2) La despersonalización del poder, que supone la aceptación como régimen político de la democracia liberal. En la democracia liberal, la responsabilidad de alguien se convierte en la responsabilidad diluida de muchos, y por ello mismo, en la irresponsabilidad de la responsabilidad anónima, generalizada e inoperante de la masa, de la muchedumbre o de la multitud, que se traduce en el «todos a una” del drama de Lope de Vega, o en el “ahí queda eso”, por absurdo y brutal que sea, pero que respalda el sufragio universal de los desconocidos.
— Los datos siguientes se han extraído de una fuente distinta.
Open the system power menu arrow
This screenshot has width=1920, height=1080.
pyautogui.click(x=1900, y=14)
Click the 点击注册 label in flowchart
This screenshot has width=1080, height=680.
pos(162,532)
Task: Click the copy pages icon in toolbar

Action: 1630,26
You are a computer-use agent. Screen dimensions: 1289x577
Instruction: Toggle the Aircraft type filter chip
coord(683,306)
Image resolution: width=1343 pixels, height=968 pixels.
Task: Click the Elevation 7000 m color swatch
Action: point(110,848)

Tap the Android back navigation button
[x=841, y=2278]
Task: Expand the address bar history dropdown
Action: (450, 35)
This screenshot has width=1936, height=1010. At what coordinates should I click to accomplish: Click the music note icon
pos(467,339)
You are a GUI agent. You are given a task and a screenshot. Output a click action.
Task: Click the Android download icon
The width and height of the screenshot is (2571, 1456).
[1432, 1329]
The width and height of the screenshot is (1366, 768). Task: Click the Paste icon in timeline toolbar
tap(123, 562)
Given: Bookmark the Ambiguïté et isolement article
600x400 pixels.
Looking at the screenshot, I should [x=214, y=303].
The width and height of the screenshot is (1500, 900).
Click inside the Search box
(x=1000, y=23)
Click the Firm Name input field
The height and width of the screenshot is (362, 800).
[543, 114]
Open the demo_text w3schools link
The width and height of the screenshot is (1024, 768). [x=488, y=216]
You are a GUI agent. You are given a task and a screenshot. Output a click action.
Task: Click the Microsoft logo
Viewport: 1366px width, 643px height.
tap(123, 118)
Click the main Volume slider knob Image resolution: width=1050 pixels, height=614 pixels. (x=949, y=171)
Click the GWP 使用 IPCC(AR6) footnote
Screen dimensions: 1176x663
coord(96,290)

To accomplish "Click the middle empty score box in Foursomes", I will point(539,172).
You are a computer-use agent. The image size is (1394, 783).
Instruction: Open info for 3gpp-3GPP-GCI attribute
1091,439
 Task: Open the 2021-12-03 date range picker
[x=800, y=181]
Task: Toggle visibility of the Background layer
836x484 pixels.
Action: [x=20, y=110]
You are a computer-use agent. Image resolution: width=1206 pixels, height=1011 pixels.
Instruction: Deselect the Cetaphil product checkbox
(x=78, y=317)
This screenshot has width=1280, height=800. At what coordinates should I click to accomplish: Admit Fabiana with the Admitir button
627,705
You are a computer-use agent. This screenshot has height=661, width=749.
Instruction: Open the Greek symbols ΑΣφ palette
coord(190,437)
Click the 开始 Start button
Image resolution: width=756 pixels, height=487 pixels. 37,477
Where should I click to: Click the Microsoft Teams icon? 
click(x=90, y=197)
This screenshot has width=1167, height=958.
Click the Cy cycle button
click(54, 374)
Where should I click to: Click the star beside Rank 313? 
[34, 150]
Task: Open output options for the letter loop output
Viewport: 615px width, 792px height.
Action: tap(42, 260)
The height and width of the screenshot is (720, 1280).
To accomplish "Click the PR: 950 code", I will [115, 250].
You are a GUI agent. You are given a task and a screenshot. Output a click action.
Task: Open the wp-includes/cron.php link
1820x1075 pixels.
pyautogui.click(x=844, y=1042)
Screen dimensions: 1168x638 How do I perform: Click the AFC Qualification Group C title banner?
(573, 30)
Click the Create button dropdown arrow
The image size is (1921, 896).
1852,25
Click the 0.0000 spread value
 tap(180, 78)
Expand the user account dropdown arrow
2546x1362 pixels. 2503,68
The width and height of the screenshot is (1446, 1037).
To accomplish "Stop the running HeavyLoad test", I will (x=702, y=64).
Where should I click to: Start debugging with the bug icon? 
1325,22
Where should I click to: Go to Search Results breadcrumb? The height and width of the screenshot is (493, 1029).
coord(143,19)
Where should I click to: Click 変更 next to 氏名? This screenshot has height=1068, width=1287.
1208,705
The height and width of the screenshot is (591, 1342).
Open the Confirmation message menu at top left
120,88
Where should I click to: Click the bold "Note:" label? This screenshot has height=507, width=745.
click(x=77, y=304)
3) La desestimación peyorativa de los superiores, de los adalides y, por tanto, de la caballerosidad, del heroísmo y de la santidad. Si el culto a la personalidad puede caer en la tentación del mesianismo idolátrico, el culto a la masa lleva consigo un impulso ciego igualador, que estimula, no la envidia admirativa o la envidia imitativa, que son, sin duda, sentimientos nobles, sino la envidia destructora, que constituye el pecado capital de los iconoclastas políticos.
4) La exaltación, por exigencias viscerales de la masa, que odia el vacío de su propia mediocridad, del antitipo que justifique su propia degradación. Frente al caballero, al héroe o al santo, que le escandaliza, hay que poner en los altares civiles al logrero, al desertor o al vicioso, lo que equivale a sustituir a Don Quijote por Sancho, a San Juan de la Cruz por Don Juan Tenorio, a Santa Teresa por La Celestina, y a Jesús por Barrabás, o, lo que es lo mismo, a proponer como ejemplos dignos de alabanza los que ofrecen el sinvergüenza, el alcohólico, el drogadicto, el homosexual o el prófugo.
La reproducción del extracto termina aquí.